It’s not saying FPSes aren’t ‘press the button now!’ - it’s just saying rhythm games have a much narrower definition of ‘now’.

In an FPS, you have a few seconds to react to a target. In a rhythm game, you don’t.

Tell you what - point me to an FPS you can win by unloading all your ammo into your own foot, then not reacting to any enemies that you encounter (be that by shooting them, running away, or hiding, all of which are just different applications of ‘pressing the right button at the right time’), and I will concede that FPSes are fundamentally different than rhythm games.

Wow, I’m stunned at how you can actually believe something so incorrect. Your wrongness boggles the mind.

There is no such thing as a “correct” button to hit in sports or FPS games. In all cases, there are multiple OPTIONS, and most of the time those options are further “sandboxed” by being mapped to analog controls.

I’m not sure that you’ll ever get it.

Yes, there is - there are two or three possible options (in good, recent games), but that’s a ‘narrower window’, not a fundamental difference.

## Exercise set:
- A) Can you set down everything in the rhythm-game exchange from "In an FPS, you" down to "ever get it.", word for word?
- B) What does the rhythm-game exchange say on each of these points?
(i) How long does it say you have to react to a target in an FPS?
(ii) Which three ways of dealing with enemies does it list in parentheses?
(iii) How many possible options does the final reply say there are in good, recent games?

## Dataset excerpts:
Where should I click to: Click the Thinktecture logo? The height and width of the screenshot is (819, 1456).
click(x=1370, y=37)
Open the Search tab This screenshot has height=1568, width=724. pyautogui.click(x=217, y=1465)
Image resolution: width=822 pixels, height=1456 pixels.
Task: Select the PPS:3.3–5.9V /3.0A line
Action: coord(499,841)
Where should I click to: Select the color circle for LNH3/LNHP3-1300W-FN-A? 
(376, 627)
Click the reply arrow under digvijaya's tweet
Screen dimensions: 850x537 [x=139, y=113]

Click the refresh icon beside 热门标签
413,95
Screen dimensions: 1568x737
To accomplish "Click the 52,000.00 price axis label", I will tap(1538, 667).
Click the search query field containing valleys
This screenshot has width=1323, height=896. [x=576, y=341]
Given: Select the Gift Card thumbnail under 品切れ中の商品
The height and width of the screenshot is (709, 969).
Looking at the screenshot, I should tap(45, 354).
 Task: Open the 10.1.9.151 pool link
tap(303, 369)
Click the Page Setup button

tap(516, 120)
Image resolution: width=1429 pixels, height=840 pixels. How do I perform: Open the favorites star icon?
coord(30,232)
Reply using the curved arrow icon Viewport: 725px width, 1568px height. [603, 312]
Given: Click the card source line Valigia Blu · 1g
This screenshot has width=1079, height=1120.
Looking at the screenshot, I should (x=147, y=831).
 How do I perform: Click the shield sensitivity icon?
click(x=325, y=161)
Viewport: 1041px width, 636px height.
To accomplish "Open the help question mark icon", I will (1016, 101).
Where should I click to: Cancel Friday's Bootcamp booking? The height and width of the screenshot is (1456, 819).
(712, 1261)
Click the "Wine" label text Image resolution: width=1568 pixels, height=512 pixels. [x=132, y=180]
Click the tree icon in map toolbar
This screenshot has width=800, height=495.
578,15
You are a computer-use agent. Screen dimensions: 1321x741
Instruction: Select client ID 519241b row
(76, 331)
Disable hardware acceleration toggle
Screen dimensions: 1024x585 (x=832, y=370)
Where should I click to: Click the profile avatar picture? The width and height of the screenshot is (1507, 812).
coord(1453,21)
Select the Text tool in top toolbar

## Expected outputs:
- A)
In an FPS, you have a few seconds to react to a target. In a rhythm game, you don’t.

Tell you what - point me to an FPS you can win by unloading all your ammo into your own foot, then not reacting to any enemies that you encounter (be that by shooting them, running away, or hiding, all of which are just different applications of ‘pressing the right button at the right time’), and I will concede that FPSes are fundamentally different than rhythm games.

Wow, I’m stunned at how you can actually believe something so incorrect. Your wrongness boggles the mind.

There is no such thing as a “correct” button to hit in sports or FPS games. In all cases, there are multiple OPTIONS, and most of the time those options are further “sandboxed” by being mapped to analog controls.

I’m not sure that you’ll ever get it.

- B)
(i) A few seconds.
(ii) Shooting them, running away, or hiding.
(iii) Two or three.